We aim to generate a new treatment strategy for inflammatory and thrombotic diseases to simultaneously dampen an excessive response of the immune and clotting system. Both complement (immunity) and coagulation (clotting) work together, to keep blood vessels healthy. However, in disease, this protection is dysfunctional. Uncontrolled, excessive activation in blood vessels leads to tissue destruction and clot formation, causing, for example, a heart attack or stroke. Complement and coagulation blood protein cascades need to be appropriately regulated. One of our body’s control proteins on the surface of blood vessels, thrombomodulin, protects them from damage through uncontrolled blood clotting.

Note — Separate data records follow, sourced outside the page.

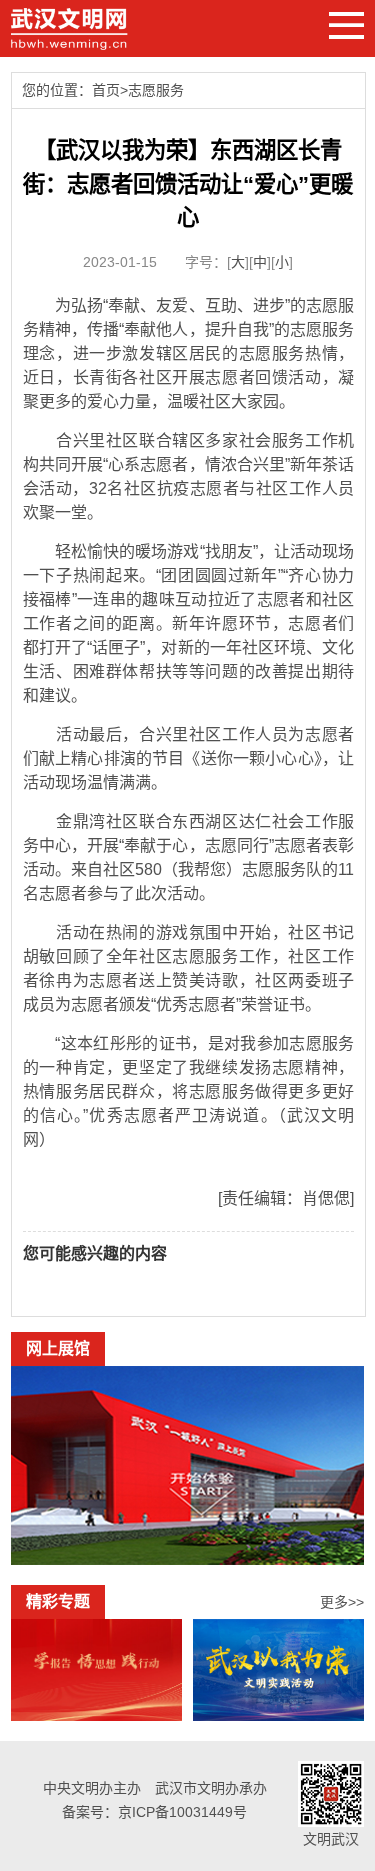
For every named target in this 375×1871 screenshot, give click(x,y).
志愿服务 (156, 90)
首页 (106, 90)
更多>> (342, 1602)
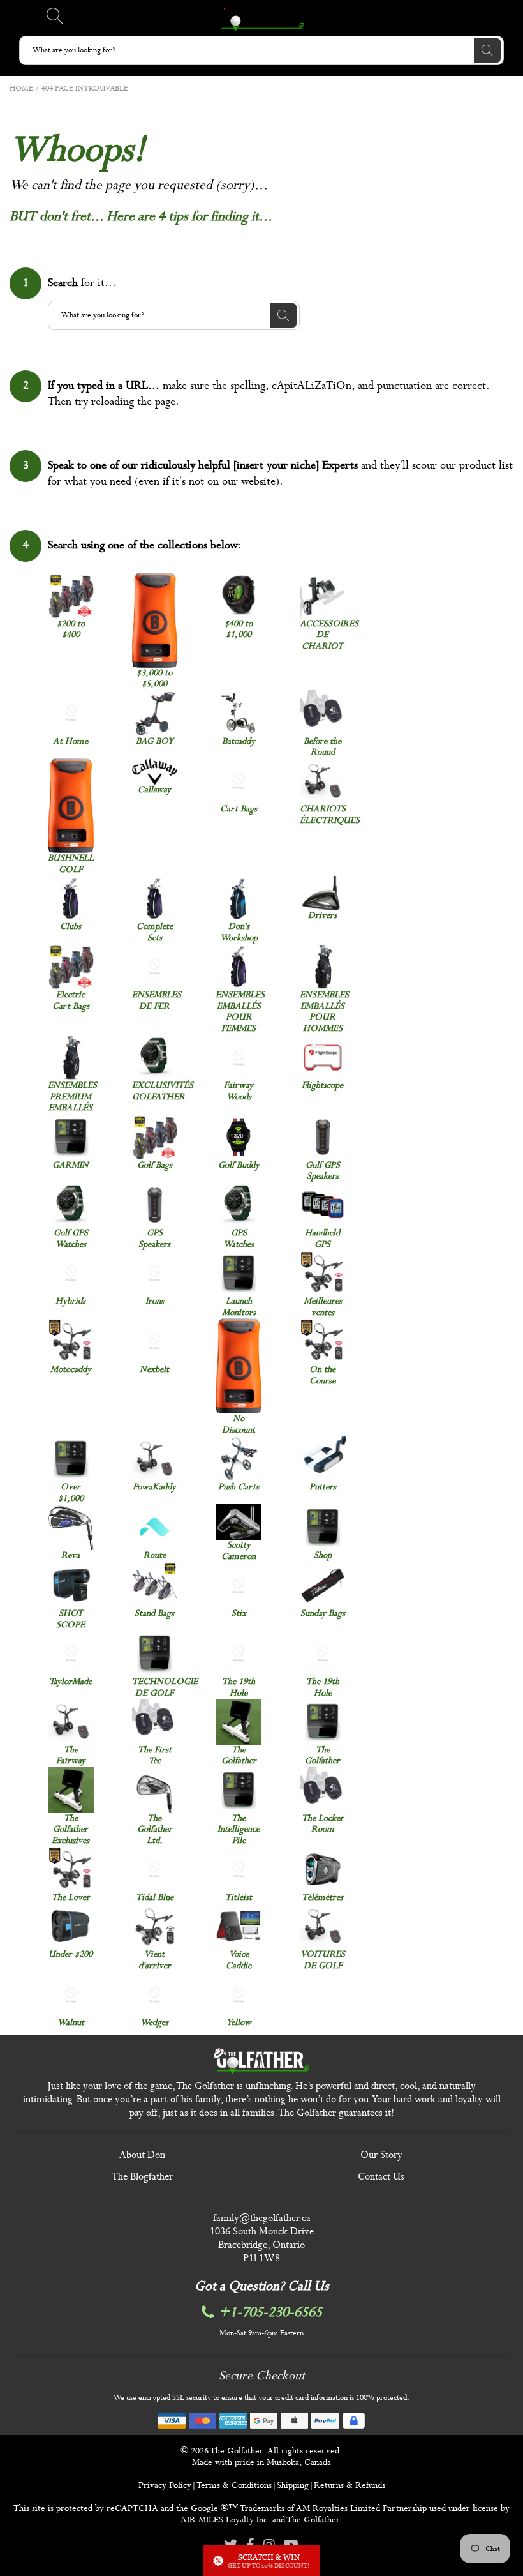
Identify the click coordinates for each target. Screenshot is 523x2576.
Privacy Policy (164, 2485)
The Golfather (236, 2451)
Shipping (293, 2485)
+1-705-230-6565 (270, 2312)
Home (21, 89)
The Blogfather (142, 2176)
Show (261, 2560)
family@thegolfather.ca (262, 2218)
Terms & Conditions (234, 2485)
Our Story (381, 2155)
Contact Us (381, 2176)
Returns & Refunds (349, 2485)
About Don (142, 2155)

Our research has shown that thrombomodulin also controls complement immunity. We have characterised the interaction sites between thrombomodulin and complement protein factor H. We utilize computational methods to model this interaction and pre-screen and select suitable thrombomodulin mutants with enhanced complement factor H regulating activity - while maintaining its coagulation regulatory function.

Cell culture for recombinant protein expression is established for wildtype protein and lead candidate(s) will be generated, purified and tested in standard complement and clotting activation assays using specialist equipment. In the future, this dual-target therapeutic will be assessed in vivo with the aim to become integrated into a clinical trial.